Anne visits Tom in Bedlam and plays Venus to his Adonis, but leaves with her father, saying that it is no longer of her that Tom has need. This breaks Tom’s heart and he dies. Anne at this point seems heartless, dry, a contradiction of her persona in the opera up to then. As Joseph Kerman has observed, we want to know which way Tom goes when he dies, and the opera’s ending masks the destination of the rake’s progress. Perhaps Auden means to suggest that insanity is the ultimate human tragedy, or perhaps the inconclusive outcome reflects a modern difficulty with affirmation, leaving uncertainty. Auden’s biographer Humphrey Carpenter relates the issue to the difficulties Auden and Isherwood had finding a satisfactory ending for their plays of the 1930s. Stravinsky later said that the Epilogue’s moral was ‘too nifty’. 

If this is a dramatic flaw, that’s a more serious criticism of The Rake's Progress  than the common complaint that its characters are mere puppets.

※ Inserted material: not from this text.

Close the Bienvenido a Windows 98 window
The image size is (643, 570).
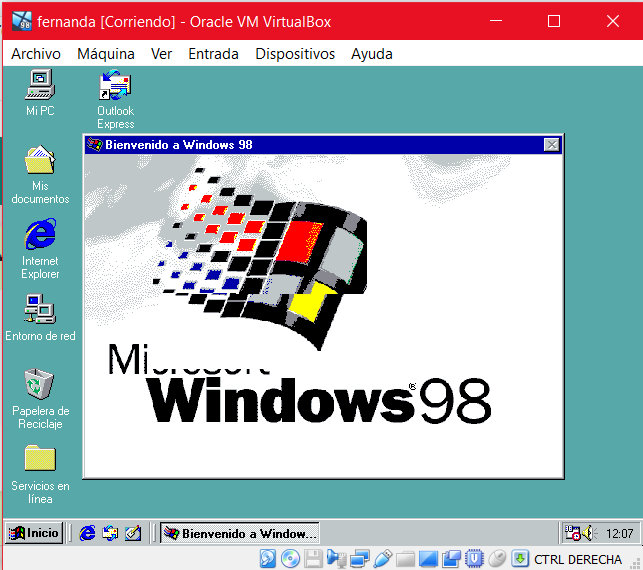click(x=551, y=145)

A morality play was what its creators intended, artificial in plot as in expression. Within this convention, the music often makes the characters deeply sympathetic. Stravinsky had never attempted any extended love music before he wrote the duets for Anne and Tom. Anne’s lullaby, Robert Craft thinks, contains the composer’s feeling about his wife Vera’s love for him. 

‘…very easy to listen to…’

The straightforwardness of the Rake’s music has been a stumbling block for those who expect ‘modern’ opera to be more difficult, less obviously tuneful. Stravinsky said, ‘The music will be very easy to listen to, but making this easiness is very expensive with my time’. The voice and its melodic line predominate in Stravinsky’s opera, as in the operas he admired, by Mozart, Verdi, Italian bel canto composers, Monteverdi.  Stravinsky may well have had particular voices and personalities in mind – certainly Auden and Kallman did, sending the composer records of Eleanor Steber (Anne), Ebe Stignani (Baba), Jussi Björling (Tom) and Willi Domgraf-Fassbaender (Shadow). 

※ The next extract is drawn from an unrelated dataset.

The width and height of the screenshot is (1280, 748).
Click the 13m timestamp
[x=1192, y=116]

When there is singing, Stravinsky’s scoring is lucid and discreet, often accompanying with ostinato figures, with occasional telling solos for wind and brass instruments. The orchestral interludes and introductions, on the other hand, often create pungent and memorable sound pictures; the sounds of London, for example, coming through the window at the beginning of Act II, the gurgling to which Baba pokes her head through the curtains of her sedan chair, and the magical sounds as Shadow wheels on the stones-into-bread machine. The string quartet introducing the graveyard scene is, by contrast, searchingly polyphonic; this was the first music Stravinsky composed, and is apt for the final tying of the metaphysical threads of the plot.  

Using harpsichord shows how indebted Stravinsky is to 18th century conventions, but how surprisingly he makes those conventions his own! The harpsichord in the graveyard scene goes far beyond a continuo part; it announces Shadow’s twisting of the cords around Tom’s soul, with obscure and demonic-sounding harmonies. In this scene Stravinsky joins hands with Mozart’s churchyard confrontation between Don Giovanni and the statue of the Commendatore.

The Rake’s music and libretto are both self-consciously historically aware – 20th century intellect at its most sophisticated. This sometimes mocking commentary on opera and its place in our culture comes from a composer and librettist who played large parts in forming that culture. Both are masters of ironic detachment, and virtuoso craftsmen. Their opera encapsulates rediscovered 18th century values of balance and order, with worldly wisdom, yet The Rake’s Progress is ambivalent. It stimulates, it disturbs, but offers no resolution to questions about the right path for opera, or for life.